Research company Meta Group is accusing Oracle of unfairly forcing database customers with named user licenses to either buy more licenses or convert to a more expensive processor-based licensing scheme.
Yesterday, Stamford, Conn.-based Meta Group issued a statement claiming it had recently received a "flurry of calls by angry Oracle customers" who were upset by the software vendor's apparent decision to re-interpret some of the terms of named user licenses.
For the past year, pricing has been a major bone of contention between Oracle and its users. To assuage some of their concerns, the company recently adopted a CPU-based pricing scheme that it claimed would be fairer and simpler for the installed base to swallow.
At the center of the current controversy is how Oracle now defines multiplexing, according to Meta. This operation usually involves the use of a Web server or other application that uses a shared pool of connections to the database. It now appears Oracle is attempting to expand the definition of multiplexing to include batch feeds from non-Oracle applications into Oracle databases.

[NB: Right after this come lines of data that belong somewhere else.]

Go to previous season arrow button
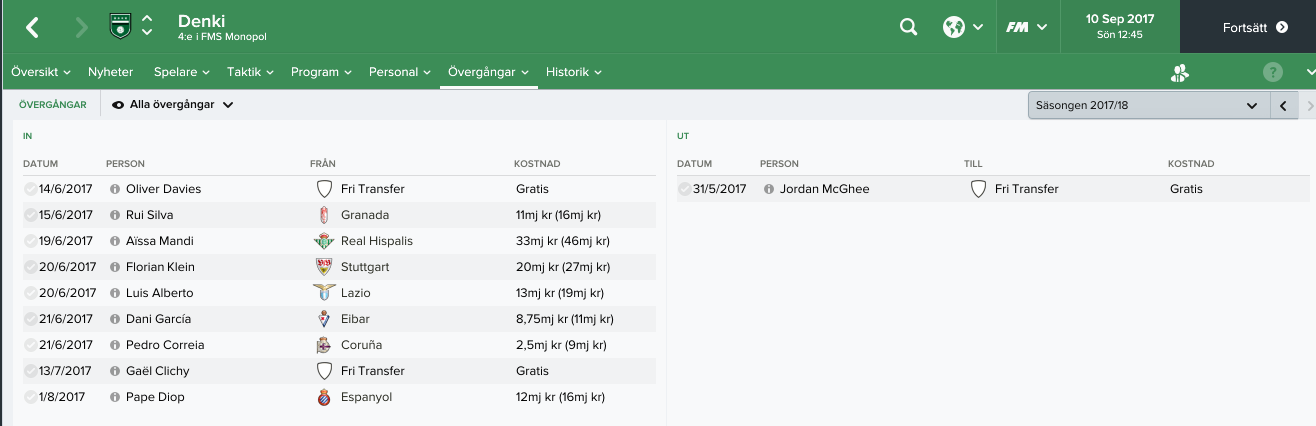click(1283, 105)
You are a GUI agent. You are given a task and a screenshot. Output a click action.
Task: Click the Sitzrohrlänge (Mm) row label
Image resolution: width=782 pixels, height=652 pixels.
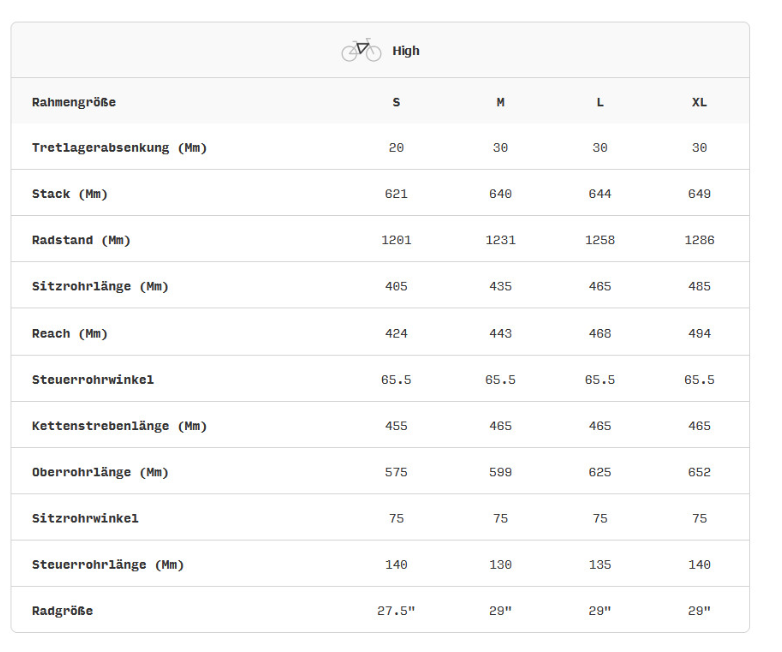[x=100, y=286]

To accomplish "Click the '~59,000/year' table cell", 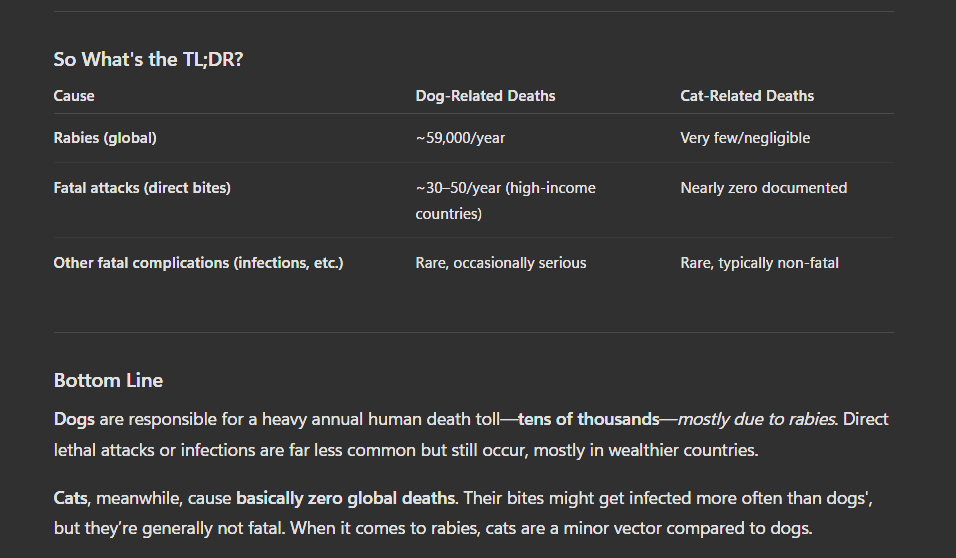I will tap(460, 138).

In effect, this means that Oracle is charging customers to use data created by another application on another database that Oracle had nothing to do with, said Meta analyst Charlie Garry. Most affected by the move are companies that use Oracle for data warehouses populated by a wide variety of data from different sources, but who have few actual end users.
Batch feeds are covered by the cost of a single license, making named user terms attractive to these companies, he said.
Although Meta claimed that this interpretation of the batch feed was a new development, Oracle begged to differ. "Oracle pricing and licensing policy, with respect to the treatment of multiplexing and batch processing, has been consistent and in effect for several years," the company said in a statement. It charged that Meta was highlighting a few cases of misunderstanding on the policy and that those users should contact Oracle headquarters to resolve the issue.
If Meta's interpretation on Oracle's pricing methodology is true, Oracle could be creating a "dangerous precedent" that could herald the beginning of more unreasonable license expenses, said Jim Prevo, CIO at Green Mountain Coffee Roasters Inc. in Waterbury, Vt.
It would also be "ridiculous" on Oracle's part, he said. "I hope it is an isolated incident by a rogue manager that will be solved by Oracle management."